Conflit au Moyen-Orient : impact sur les marchés financiers et hausse des prix du pétrole

Le mercredi 11 octobre 2023, la guerre au Moyen-Orient a eu des répercussions notables sur les marchés financiers, provoquant une hausse des prix du pétrole et un retournement de tendance sur les Bourses mondiales. Les analystes s’accordent à dire que la situation est marquée par une forte volatilité, laissant présager des conséquences à court terme sur l’économie.

EN BREF

  • La guerre au Moyen-Orient entraîne une hausse des prix du pétrole.
  • Les Bourses mondiales subissent un retournement après une reprise temporaire.
  • Les banques centrales surveillent de près les impacts inflationnistes sur l’économie.

Le cours du pétrole a connu une augmentation significative mercredi, avec le baril de Brent, référence mondiale, grimpant de plus de 5 % en raison d’une frappe sur des infrastructures énergétiques critiques en Iran. L’impact sur le marché du gaz a également été notable, avec une hausse de 6,18 % du prix du mégawattheure en Europe.

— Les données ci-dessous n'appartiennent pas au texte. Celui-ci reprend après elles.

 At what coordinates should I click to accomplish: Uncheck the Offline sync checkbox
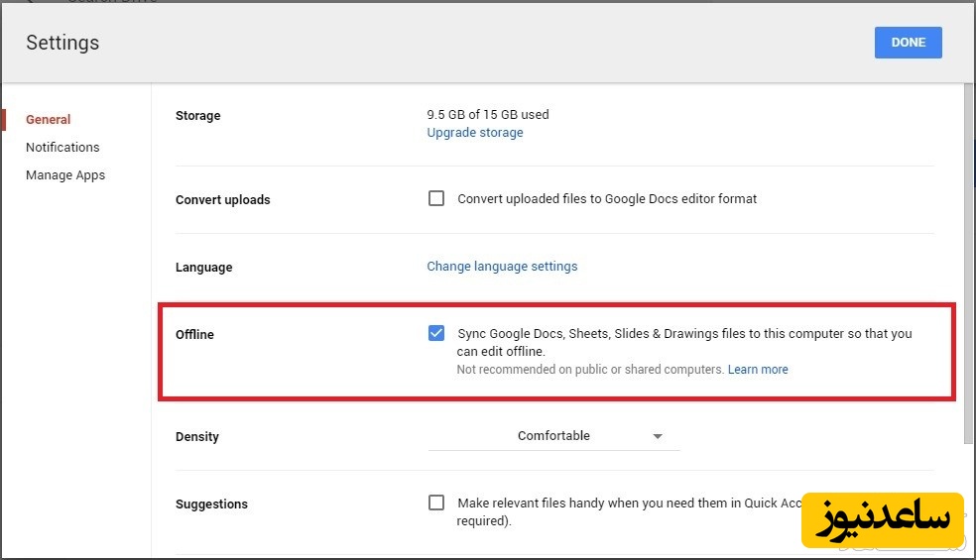[436, 333]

Selon Steve Sosnick, analyste chez Interactive Brokers, « rien ne semble devoir faire remonter les marchés ». Patrick O’Hare de Briefing.com a également souligné que les cours du pétrole demeurent une source de volatilité pour les Bourses.

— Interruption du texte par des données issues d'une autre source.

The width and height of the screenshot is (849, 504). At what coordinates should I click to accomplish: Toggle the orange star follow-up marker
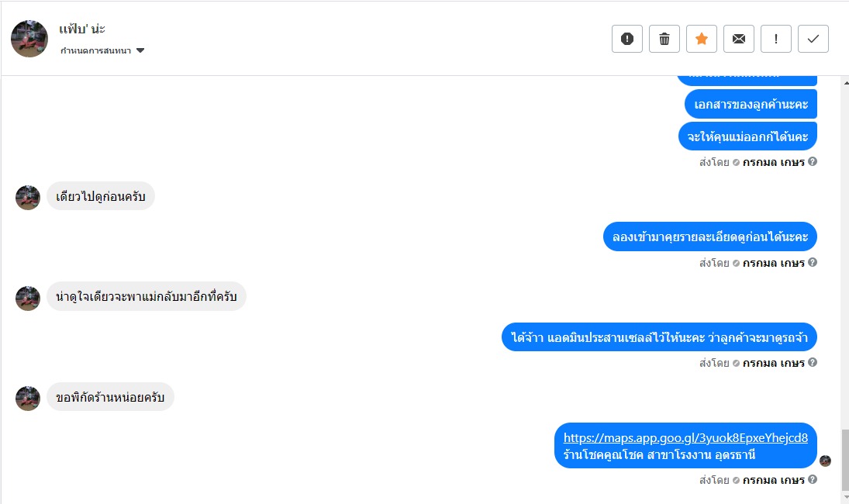pos(702,39)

Les craintes d’escalade des tensions au Moyen-Orient ont été renforcées par les réactions de pays comme le Qatar et les Émirats arabes unis, qui ont condamné l’attaque. Charlotte de Montpellier, économiste à la Banque ING, a précisé que cette frappe « change fondamentalement la donne » et pourrait entraîner des représailles.

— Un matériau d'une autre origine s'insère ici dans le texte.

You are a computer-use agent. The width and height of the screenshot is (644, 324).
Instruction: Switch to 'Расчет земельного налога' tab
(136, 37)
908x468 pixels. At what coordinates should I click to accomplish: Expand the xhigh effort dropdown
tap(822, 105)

Les Bourses ont ainsi enregistré un recul notable. À Paris, l’indice a terminé en baisse de 0,06 %, tandis que Francfort a perdu 0,96 % et Londres 0,94 %. De l’autre côté de l’Atlantique, le Dow Jones a chuté de 1,63 % et le Nasdaq de 1,46 %.

Augmentation des taux d’intérêt

Le mouvement sur les marchés a également eu pour conséquence une remontée des taux d’intérêt des États. Le rendement des emprunts à dix ans des États-Unis est passé à 4,27 %, contre 4,20 % précédemment. En France, le taux a atteint 3,60 %, tandis qu’en Italie, il a grimpé à 3,73 %.

Les banques centrales, dont la Réserve fédérale américaine, ont pris note de cette situation. Lors d’une conférence de presse, Jerome Powell a déclaré qu’il était « trop tôt pour déterminer l’ampleur et la durée des effets potentiels » du conflit sur l’économie. Il a néanmoins reconnu que la hausse des prix de l’énergie pourrait entraîner une inflation plus élevée.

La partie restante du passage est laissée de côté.